C’est dans ce contexte que s’inscrit la démarche de recherche choisie par les chercheuses Sandrine Roginsky, Josianne Millette, Valérie Lépine, Emmanuelle Bruneel, Leveneur Laurence et Marilou St-Pierre dans le dossier numéro 12 de la revues Communication & Professionnalisation intitulé “Genre et Communication : quels enjeux pour les pratiques professionnelles en communication ?”publié en 2021. Dans ce dossier, les chercheuses analysent les enjeux et les dynamiques de la professionnalisation en communication par le prisme du genre dans divers sphères de la communication telles que le journalisme sportif, la communication autour de la promotion de la parité en entreprise ou encore les animateurs et animatrices de jeux et de variétés télévisés.
Ce dossier aborde la question du genre sous le prisme de la professionnalisation des pratiques dans le domaine de l’information et de la communication. Il traite plusieurs thèmes tels que les dynamiques de professionnalisation en communication ou la parité femme-homme dans les milieux professionnels. Il porte également sur le double standard que subissent les femmes, les normes et stéréotypes de genre, l’éthique dans le monde de la communication, l’évolution de la place des femmes dans le milieu professionnel de la communication et les limites de certaines démarches paritaires ou égalitaires (qui participeraient davantage à dépolitiser et minimiser certaines violences sexistes).
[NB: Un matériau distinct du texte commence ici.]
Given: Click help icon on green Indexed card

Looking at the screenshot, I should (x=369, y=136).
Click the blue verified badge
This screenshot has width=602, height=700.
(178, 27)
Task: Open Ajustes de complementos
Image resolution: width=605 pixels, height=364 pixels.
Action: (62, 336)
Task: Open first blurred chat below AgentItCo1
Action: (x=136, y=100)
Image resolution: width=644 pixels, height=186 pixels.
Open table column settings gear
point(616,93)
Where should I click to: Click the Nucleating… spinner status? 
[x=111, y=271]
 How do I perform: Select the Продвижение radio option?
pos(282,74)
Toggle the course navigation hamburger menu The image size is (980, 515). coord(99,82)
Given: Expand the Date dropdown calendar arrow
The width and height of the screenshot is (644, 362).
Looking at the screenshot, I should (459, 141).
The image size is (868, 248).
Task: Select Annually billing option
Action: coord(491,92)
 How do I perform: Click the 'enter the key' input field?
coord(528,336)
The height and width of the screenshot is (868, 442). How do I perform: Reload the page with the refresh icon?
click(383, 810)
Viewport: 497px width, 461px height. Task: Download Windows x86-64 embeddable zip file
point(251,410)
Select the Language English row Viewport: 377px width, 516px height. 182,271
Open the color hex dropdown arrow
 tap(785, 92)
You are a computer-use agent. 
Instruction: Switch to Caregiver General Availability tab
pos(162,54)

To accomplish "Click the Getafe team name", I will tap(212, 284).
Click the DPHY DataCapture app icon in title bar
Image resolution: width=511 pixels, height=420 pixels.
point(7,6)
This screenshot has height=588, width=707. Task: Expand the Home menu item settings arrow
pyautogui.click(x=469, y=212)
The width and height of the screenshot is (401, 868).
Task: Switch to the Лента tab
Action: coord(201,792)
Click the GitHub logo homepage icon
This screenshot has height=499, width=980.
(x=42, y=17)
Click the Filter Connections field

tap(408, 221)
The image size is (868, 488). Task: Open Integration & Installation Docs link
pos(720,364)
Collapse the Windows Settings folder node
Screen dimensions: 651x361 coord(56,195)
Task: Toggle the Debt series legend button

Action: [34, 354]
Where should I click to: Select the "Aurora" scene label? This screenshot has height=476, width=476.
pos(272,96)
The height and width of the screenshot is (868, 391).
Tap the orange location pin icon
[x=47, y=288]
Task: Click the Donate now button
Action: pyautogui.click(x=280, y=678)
Ce dossier a donc pour vocation d’introduire un espace d’échange et de réflexion pour mieux appréhender les problématiques du genre en organisation mais aussi analyser l’influence du genre dans les pratiques professionnelles en information et communication. Il s’inscrit en cela pleinement dans les axes thématiques traités par la revue Communication & Professionnalisation
La revue scientifique “Communication & Professionnalisation‘’ est dirigée par François Lambotte et éditée par le réseau international sur la professionnalisation des communicants,
qui regroupe des chercheurs et praticiens belges, canadiens et français. Elle a pour vocation de questionner les évolutions pratiques et professionnelles en communication dans le monde francophone. La revue publie des travaux concernant les différentes dynamiques de la professionnalisation des communicants. Ces dynamiques sont abordées selon différentes perspectives (sociologiques, éthiques, déontologiques, critiques, économiques, organisationnelles), mais également au travers des différentes pratiques professionnelles (communication interne, communication marketing, relations publiques, communication numérique, communication médiatique, communication politique, management de la communication).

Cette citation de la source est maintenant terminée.